## The problem
Out of the listing below, copy every line that carries the string "Task".

## Records provided
BEGIN
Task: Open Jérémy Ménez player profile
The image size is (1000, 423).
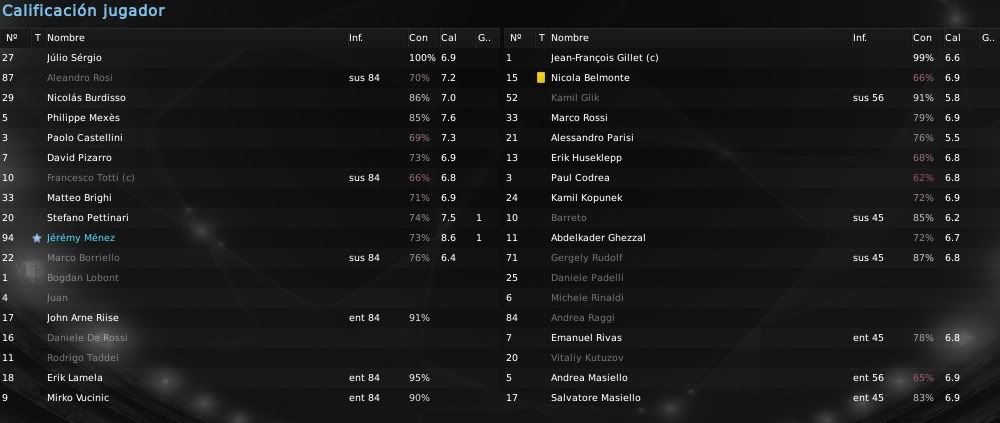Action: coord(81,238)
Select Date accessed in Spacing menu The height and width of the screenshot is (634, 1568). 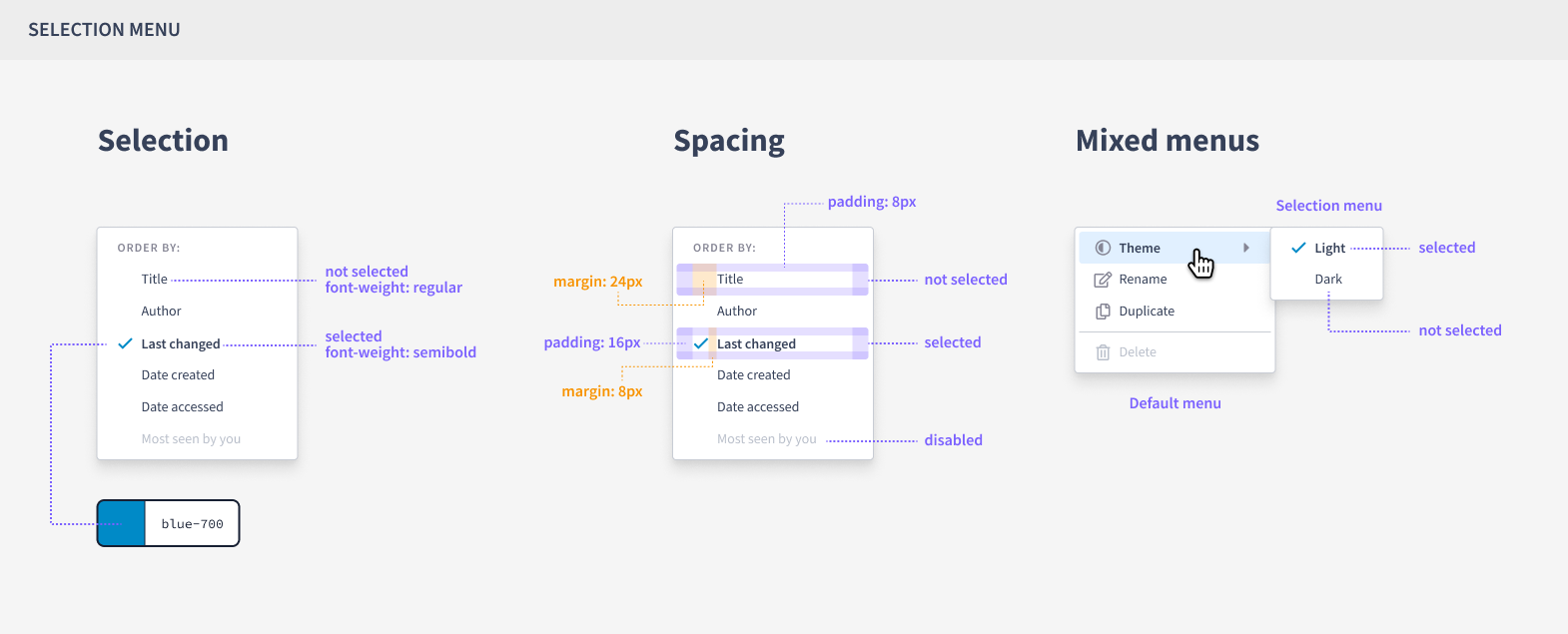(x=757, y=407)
END
BEGIN
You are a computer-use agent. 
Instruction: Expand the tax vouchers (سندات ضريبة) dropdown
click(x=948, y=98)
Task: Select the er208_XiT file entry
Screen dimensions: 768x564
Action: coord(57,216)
END
BEGIN
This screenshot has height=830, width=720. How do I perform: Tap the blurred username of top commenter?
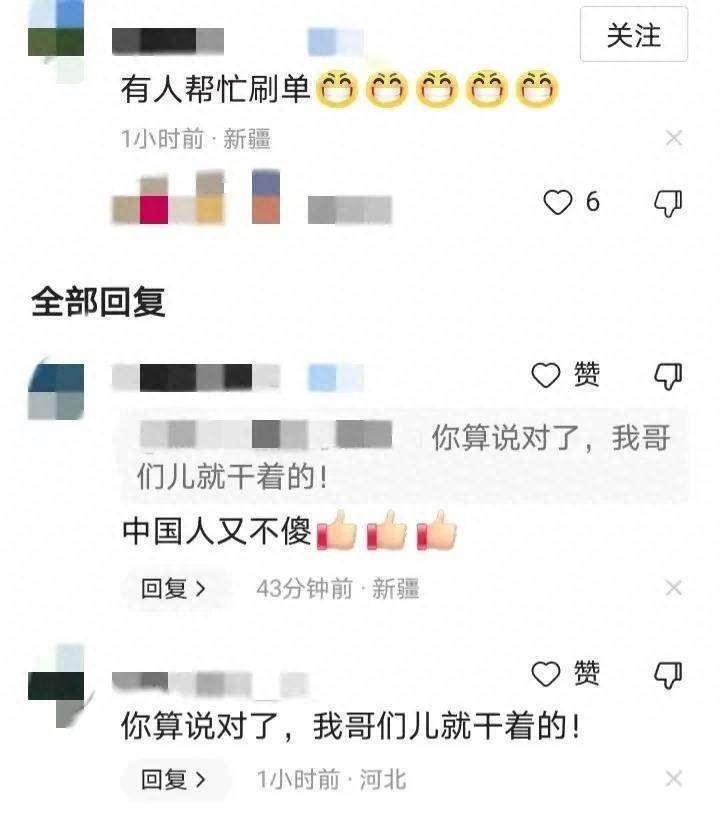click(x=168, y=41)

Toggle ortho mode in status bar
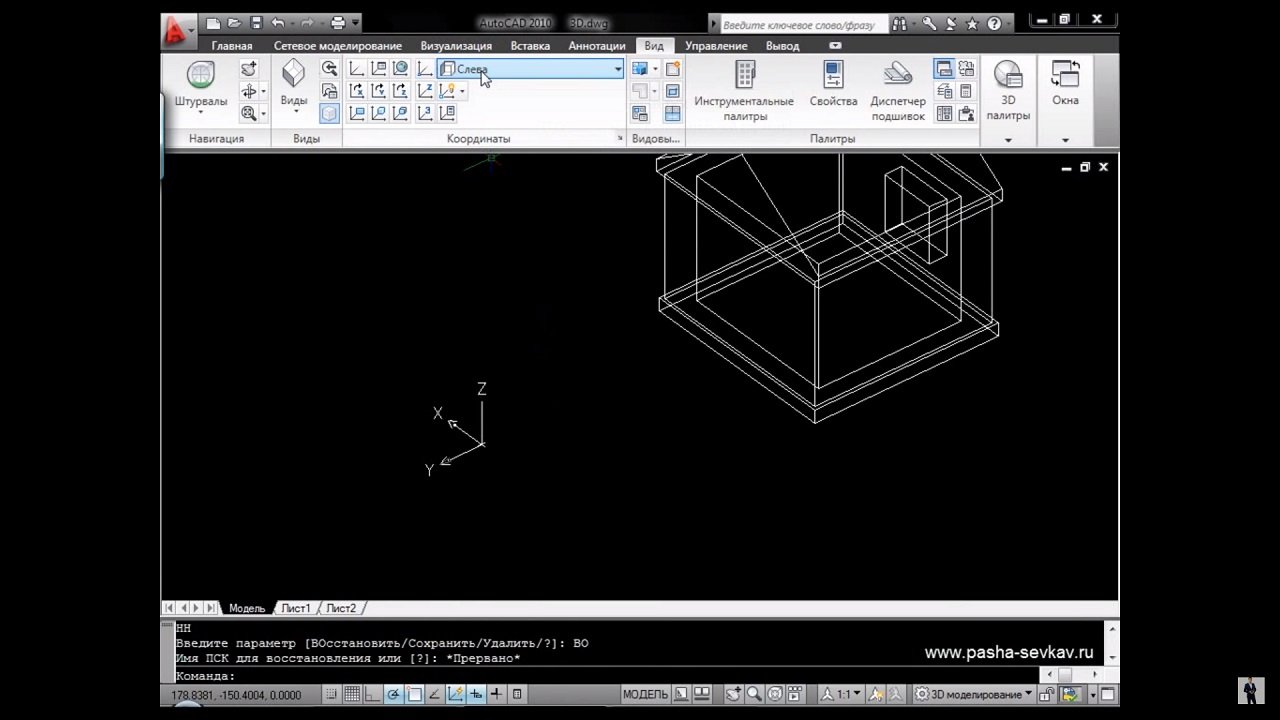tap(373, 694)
END
## Expected answer
Task: Open Jérémy Ménez player profile
Task: Select the er208_XiT file entry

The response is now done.